Whether to use ReLU for the last layer

Hi, In the supplementary material of your paper, I found the following statement:

We noticed that ReLU has a significant negative impact on the off-the- shelf descriptors, but not on the fine-tuned ones. Thus, we report results without ReLU for the off-the-shelf model and with ReLU for the fine-tuned one.

So the meaning is that for the off-the-shelf model, you use the feature before ReLU to calculate the detection score, while for the fine-tuned stage, you use the feature after ReLU to calculate the score and train the model? Is my understanding right ?

And could your please offer some insight on why this ReLU layer matters ? I think if no ReLU is used, the score might be less than 0 ( if a pixel has a feature vector with all elements less that zero)

Thanks.

Hello.

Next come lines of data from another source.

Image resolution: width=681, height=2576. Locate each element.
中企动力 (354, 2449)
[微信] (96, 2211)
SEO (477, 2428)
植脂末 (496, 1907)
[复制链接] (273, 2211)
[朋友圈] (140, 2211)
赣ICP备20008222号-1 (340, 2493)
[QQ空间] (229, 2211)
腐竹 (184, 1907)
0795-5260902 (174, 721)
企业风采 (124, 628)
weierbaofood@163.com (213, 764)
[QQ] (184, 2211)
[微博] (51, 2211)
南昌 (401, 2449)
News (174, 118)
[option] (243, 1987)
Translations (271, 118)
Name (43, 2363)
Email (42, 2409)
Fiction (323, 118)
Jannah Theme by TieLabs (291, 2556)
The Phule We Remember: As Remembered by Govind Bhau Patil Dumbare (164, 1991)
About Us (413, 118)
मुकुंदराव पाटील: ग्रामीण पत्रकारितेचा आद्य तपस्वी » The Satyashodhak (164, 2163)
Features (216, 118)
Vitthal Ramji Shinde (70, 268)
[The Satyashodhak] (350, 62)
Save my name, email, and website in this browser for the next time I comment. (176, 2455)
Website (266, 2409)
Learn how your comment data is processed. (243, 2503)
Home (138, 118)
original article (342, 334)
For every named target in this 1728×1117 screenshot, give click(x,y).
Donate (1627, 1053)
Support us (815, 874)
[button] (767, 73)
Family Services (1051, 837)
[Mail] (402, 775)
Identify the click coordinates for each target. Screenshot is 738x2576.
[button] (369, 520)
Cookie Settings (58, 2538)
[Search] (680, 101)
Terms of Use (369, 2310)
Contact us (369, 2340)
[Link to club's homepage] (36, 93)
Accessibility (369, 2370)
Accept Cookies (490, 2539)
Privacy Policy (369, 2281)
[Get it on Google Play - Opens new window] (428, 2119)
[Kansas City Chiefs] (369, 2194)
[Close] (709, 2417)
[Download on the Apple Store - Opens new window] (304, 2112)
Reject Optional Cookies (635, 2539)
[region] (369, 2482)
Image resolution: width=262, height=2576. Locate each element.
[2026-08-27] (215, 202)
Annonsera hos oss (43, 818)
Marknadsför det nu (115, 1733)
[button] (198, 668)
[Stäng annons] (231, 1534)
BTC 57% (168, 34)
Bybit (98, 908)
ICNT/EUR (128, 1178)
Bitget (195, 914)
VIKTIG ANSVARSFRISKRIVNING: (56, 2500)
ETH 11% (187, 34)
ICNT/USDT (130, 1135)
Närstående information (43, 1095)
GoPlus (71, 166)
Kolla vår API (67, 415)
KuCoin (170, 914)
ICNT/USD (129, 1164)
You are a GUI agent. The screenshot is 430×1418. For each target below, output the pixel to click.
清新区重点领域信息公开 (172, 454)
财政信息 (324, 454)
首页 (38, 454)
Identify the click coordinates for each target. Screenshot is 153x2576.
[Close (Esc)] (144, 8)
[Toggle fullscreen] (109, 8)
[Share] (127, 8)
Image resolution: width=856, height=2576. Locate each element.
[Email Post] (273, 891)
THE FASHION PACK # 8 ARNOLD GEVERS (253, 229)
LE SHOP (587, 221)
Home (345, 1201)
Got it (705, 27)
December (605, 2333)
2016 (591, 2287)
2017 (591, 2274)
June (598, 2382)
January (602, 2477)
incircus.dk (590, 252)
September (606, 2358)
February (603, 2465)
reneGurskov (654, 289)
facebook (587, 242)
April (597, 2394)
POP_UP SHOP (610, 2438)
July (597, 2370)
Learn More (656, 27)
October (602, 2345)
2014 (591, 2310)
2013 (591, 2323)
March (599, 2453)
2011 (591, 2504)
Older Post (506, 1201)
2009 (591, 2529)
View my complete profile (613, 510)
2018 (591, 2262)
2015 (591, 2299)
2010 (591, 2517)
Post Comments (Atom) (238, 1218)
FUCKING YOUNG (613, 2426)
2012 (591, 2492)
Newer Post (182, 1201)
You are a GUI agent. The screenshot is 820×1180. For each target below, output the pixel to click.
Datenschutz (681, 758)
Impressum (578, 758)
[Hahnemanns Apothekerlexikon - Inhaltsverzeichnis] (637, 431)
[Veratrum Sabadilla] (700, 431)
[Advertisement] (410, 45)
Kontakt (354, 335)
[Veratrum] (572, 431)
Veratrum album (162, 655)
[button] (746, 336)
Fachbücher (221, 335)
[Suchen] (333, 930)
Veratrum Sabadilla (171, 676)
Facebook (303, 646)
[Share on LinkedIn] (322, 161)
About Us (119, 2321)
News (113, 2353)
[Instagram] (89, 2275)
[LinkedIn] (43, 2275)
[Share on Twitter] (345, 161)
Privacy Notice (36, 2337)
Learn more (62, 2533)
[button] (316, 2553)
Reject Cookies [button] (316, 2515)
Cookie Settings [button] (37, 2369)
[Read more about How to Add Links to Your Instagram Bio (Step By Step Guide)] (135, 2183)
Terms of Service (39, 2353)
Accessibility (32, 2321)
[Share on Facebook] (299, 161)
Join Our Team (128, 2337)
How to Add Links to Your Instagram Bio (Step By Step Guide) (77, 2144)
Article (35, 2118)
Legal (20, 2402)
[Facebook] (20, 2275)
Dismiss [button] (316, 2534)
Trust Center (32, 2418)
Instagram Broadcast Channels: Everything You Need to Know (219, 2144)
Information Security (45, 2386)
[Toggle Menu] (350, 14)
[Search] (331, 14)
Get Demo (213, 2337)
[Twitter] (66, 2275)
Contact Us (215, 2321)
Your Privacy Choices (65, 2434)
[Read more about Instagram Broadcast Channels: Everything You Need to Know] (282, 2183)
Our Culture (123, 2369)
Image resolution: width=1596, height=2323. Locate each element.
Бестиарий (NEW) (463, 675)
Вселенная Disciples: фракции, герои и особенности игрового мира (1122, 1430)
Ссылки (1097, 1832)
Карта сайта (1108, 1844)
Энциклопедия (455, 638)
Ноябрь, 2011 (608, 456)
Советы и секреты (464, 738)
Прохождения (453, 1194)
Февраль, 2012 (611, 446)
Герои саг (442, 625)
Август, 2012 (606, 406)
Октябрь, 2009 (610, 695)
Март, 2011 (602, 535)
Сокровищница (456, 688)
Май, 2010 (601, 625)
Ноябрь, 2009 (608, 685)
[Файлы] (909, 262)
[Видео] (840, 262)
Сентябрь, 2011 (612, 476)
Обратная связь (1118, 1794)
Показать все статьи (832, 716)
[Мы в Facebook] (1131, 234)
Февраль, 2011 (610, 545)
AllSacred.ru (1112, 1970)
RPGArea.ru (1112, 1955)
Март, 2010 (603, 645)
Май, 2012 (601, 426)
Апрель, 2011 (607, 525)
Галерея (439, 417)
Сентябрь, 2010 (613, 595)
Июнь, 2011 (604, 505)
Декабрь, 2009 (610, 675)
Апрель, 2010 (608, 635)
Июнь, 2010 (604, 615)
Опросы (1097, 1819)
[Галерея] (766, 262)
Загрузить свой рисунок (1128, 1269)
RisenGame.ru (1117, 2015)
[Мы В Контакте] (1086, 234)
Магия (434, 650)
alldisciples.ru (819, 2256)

The paragraph you quoted only refers to the descriptors (and not the hard / soft detection). As we mentioned, for the off-the-shelf descriptors, considering the descriptors before ReLU yields better matches. In the fine-tuned version, there's almost no difference between ReLU / no-ReLU in terms of matching performance - we suspect that this is due to the fact that the descriptor performance already satured (with the current setup - architecture / loss function / training data).

For the hard detection, ReLU / no-ReLU didn't make almost any difference in either case. As you suspected, at train time (soft detection), we used ReLU in order to avoid negative terms in the weighted average (see below the link to the code). During the changes for the Camera Ready version, I somehow forgot to mention this important detail - I will add this in the next version of the arXiv paper. Sorry for the inconvenience.

d2-net/lib/model.py

Line 60 in 9696418

batch = F.relu(batch)

Thanks a lot for your explaination !